Die Stimmung in Danzig war seinerzeit nicht gerade "fritzisch", insbesondere die Kaufmannschaft fürchtete um ihre einträglichen Geschäfte. Keinen Zweifel ließ jedoch Chodowiecki an seiner preußischen Gesinnung aufkommen. Während eines Besuches bei dem Fürstprimas Graf von Podoski, der seinen Sitz vorübergehend nach Danzig verlegt hatte, wo er die reichlich fließenden Subsidien mit Behagen verschmauste, kam es zu einer Auseinandersetzung mit dem Arzt Dr. Wolff. Dieser ließ sich zu der Aussage hinreißen, er möchte lieber ein Schwein sein, als ein Untertan des Preußenkönigs. Mit lauter Stimme entgegnete Chodowiecki, daß er die Eigenschaften eines Schweines lieber denen überlasse, welche nicht den Mut haben, preußische Untertanen zu sein.
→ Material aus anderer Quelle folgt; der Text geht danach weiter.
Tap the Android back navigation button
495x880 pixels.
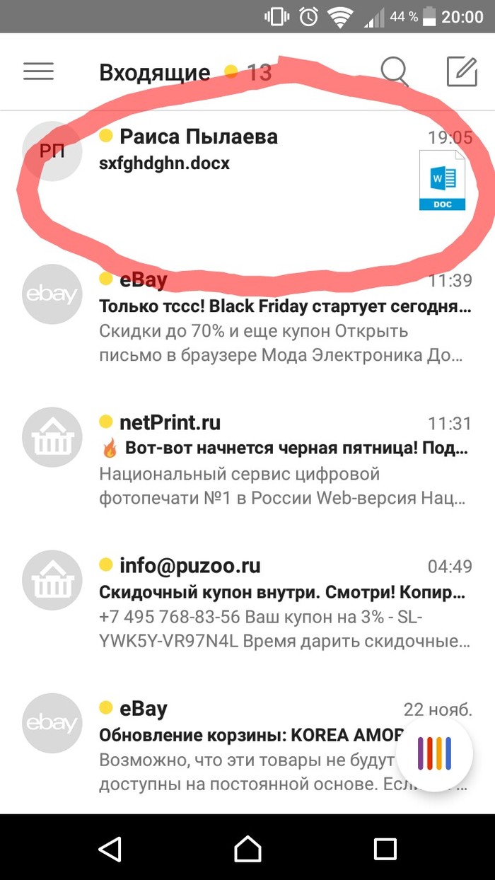(110, 849)
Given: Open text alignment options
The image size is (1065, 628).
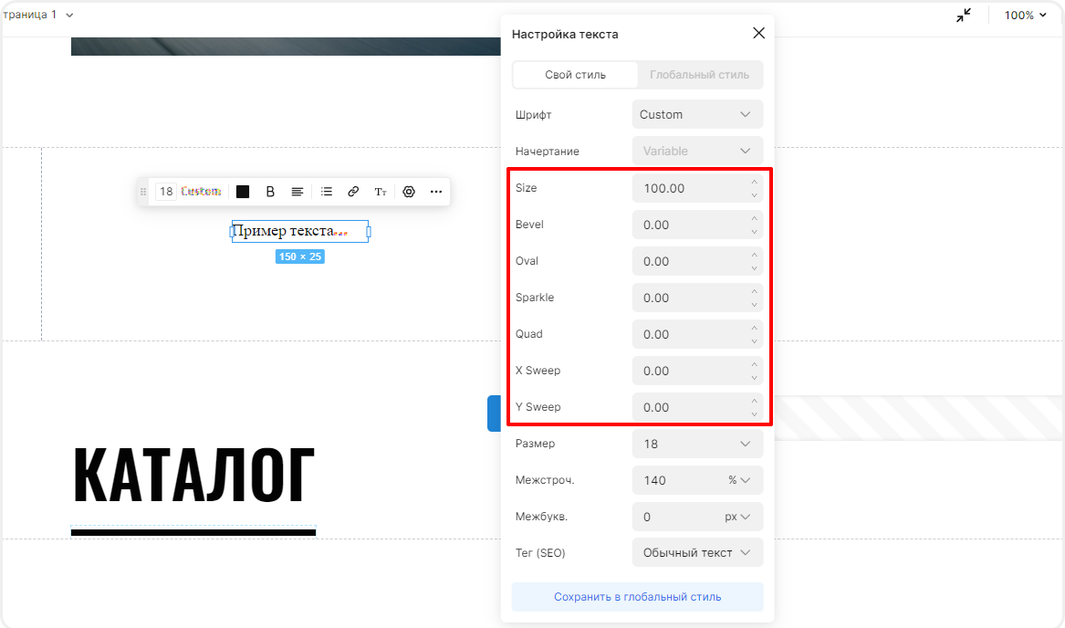Looking at the screenshot, I should (x=298, y=192).
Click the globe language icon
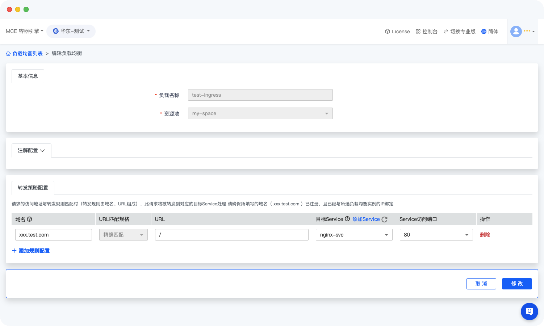Viewport: 544px width, 326px height. 484,32
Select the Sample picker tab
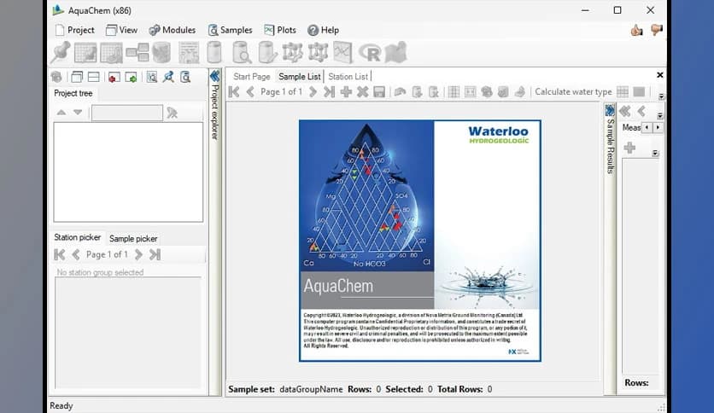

Mit der Ernennung zum Vizedirektor der Preußischen Akademie der Künste und im Jahre 1797 zum Direktor derselben, fanden die Leistungen des liebenswürdigen Meisters ihre gebührende Anerkennung. Chodowiecki starb am 7. Februar 1801 in Berlin. In dem Nachruf der Akademie heißt es: "Sein Wert als Künstler ist allgemein bekannt, daß er auch ein sehr edler und wohltätiger Mann war, wissen nur seine näheren Freunde."